### Given passage
::::

Background: This study evaluated whether Schwann-like cells (SLCs) induced from bone marrow-derived mesenchymal stem cells (BM-MSCs) transplanted into acellular nerve grafts (ANGs) could repair nerve defects compared with nerve isografts and ANGs with BM-MSCs.
Methods: BM-MSCs extracted, separated and purified from the bone marrow of rats, and some of the BM-MSCs were cultured with mixed induction agents that could induce BM-MSCs into SLCs. Either SLCs or BM-MSCs were seeded onto 10-mm ANGs, and the isografts were chosen as the control. The walking-track test, tibialis anterior muscle weight measurement, electrophysiological examination, toluidine blue staining, transmission electron micrographs and immunostaining of S-100 and VEGF in these three groups were evaluated in a 10-mm rat sciatic injury-repair model.

::::

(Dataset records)
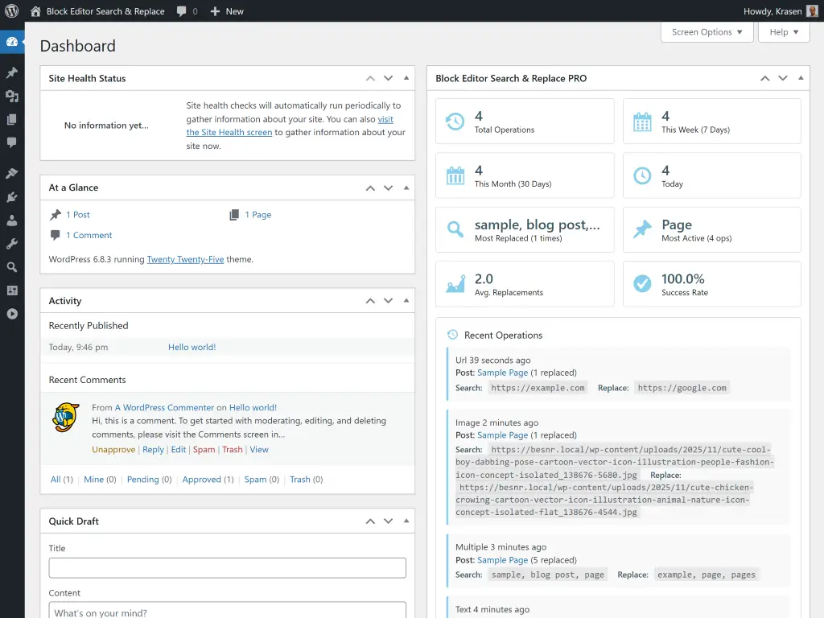Open the Media Library icon
The height and width of the screenshot is (618, 824).
click(x=11, y=96)
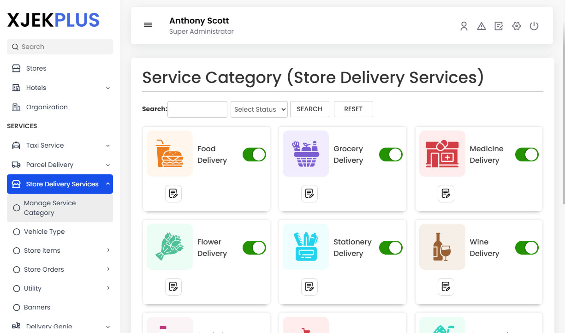
Task: Select Manage Service Category
Action: (49, 208)
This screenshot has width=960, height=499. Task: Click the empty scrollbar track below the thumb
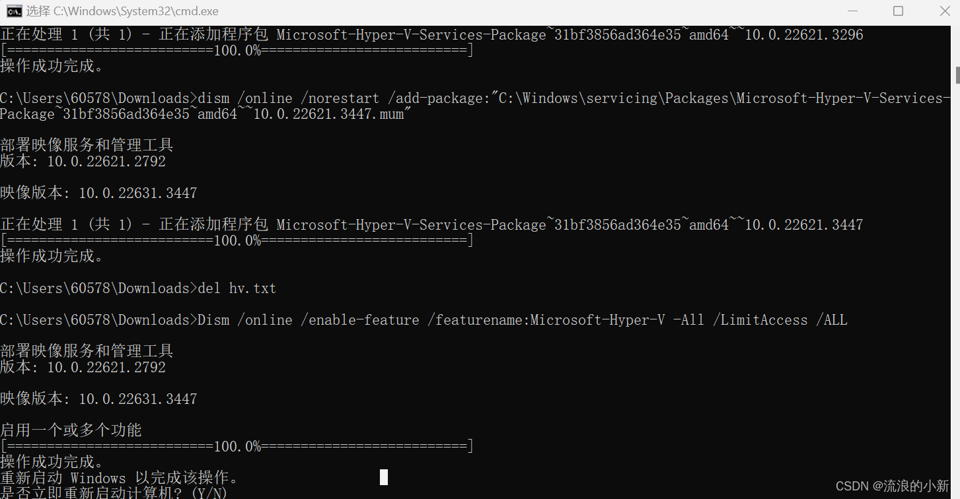tap(957, 290)

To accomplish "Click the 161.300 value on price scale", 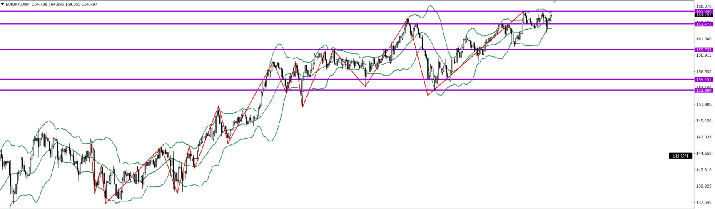I will pos(704,39).
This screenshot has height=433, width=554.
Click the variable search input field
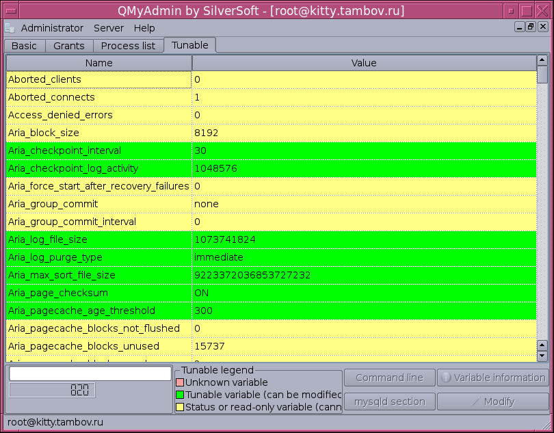[x=90, y=373]
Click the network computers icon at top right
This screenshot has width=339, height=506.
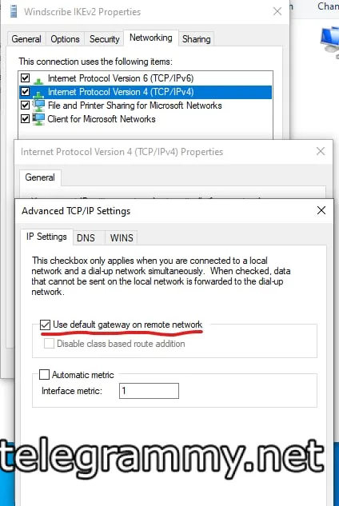point(329,40)
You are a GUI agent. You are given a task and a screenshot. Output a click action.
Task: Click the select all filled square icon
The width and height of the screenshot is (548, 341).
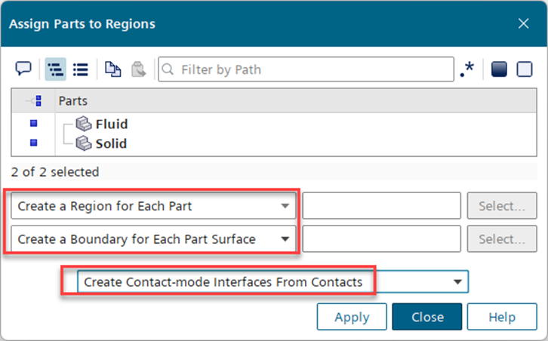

::::

### Task item
Transcribe the full abstract on nerve-defect repair word for word, leaving out nothing. None of the records are needed here.

### Answer to this task
Background: This study evaluated whether Schwann-like cells (SLCs) induced from bone marrow-derived mesenchymal stem cells (BM-MSCs) transplanted into acellular nerve grafts (ANGs) could repair nerve defects compared with nerve isografts and ANGs with BM-MSCs.
Methods: BM-MSCs extracted, separated and purified from the bone marrow of rats, and some of the BM-MSCs were cultured with mixed induction agents that could induce BM-MSCs into SLCs. Either SLCs or BM-MSCs were seeded onto 10-mm ANGs, and the isografts were chosen as the control. The walking-track test, tibialis anterior muscle weight measurement, electrophysiological examination, toluidine blue staining, transmission electron micrographs and immunostaining of S-100 and VEGF in these three groups were evaluated in a 10-mm rat sciatic injury-repair model.